Detail of a flag of the 6th Infantry, North Carolina
I found a Southern reference from the Raleigh, NC Semi-Weekly Standard in December, 1862, which listed "Donations to Company K 6th Reg't, N.C. State Troops by Pleasant Grove District, Alamance, collected and carried to Virginia by Lieutenant Levi Whitted."

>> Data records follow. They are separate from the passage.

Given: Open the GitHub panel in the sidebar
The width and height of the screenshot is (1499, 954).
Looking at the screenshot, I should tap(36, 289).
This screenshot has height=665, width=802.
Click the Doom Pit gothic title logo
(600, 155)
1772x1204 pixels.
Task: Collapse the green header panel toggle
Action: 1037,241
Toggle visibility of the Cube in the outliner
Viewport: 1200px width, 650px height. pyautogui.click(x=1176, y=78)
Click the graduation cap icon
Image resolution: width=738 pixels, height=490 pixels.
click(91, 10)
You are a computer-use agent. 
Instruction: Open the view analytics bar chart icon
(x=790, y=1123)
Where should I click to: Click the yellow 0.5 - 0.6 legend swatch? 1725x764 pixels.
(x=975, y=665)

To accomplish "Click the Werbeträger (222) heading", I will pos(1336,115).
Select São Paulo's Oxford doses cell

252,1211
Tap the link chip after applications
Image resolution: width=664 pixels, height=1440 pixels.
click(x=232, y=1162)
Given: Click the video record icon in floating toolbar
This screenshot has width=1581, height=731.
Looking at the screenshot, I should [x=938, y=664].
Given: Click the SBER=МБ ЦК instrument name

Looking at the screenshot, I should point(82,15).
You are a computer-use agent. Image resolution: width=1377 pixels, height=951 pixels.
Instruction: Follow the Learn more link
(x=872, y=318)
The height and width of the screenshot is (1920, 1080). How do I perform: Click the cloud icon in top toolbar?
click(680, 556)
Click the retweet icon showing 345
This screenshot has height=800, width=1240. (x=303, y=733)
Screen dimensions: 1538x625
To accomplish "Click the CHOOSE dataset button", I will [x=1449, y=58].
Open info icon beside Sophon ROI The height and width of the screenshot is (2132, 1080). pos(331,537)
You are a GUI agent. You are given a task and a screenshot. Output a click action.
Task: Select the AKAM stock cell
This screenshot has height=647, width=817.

This may be the Levi Whitted who delivered the donations
to the soldiers in Virginia.
"Mrs R S Barnwell, 1 quilt [This is probably Mary Barnwell 1833-1878]
L W Simpson, 1 quilt
Smith Rasco, 1 quilt
Mrs W A Walker, 1 quilt
Egbert Corn (free Negro), 1 quilt
Ned Corn (free Negro) 2 quilts
Dixon Corn " 2 blankets
Mrs. K Tate, 1 quilt
Mrs. A Harvey, 1 quilt"
Now of course we want to know more about those people, particularly that Corn family. Fortunately, Lisa Y. Henderson has done some genealogical work:
In the 1860 census, Alamance County:
Egbert Corn, mulatto, no age given, farmer, shared a household with
Lem Jeffries, mulatto.
Also, in adjacent households:
Ned Corn, 60, and children
Thos., 24, and
L. Corn, 22,
C. Anderson, 23;
Dixon Corn, 64,
Wife Tempy, 65,
J. Mc. Corn, 5,
Haywood, 12, J
Jackson Heath, 26.
You know Dixon did not really donate those two blankets. It was wife Tempy. And Ned did not make the two quilts. Perhaps daughters Martha and Ebra did the sewing.
Women workers at the Alamance County Cotton Mill
Alamance County was home to one of the largest Southern cotton weaving mills. Edwin Holt's Alamance County Cotton Mill was established in 1837. They specialized in plaid and striped woven fabrics. Perhaps the donated quilts contained fabric from the local mill.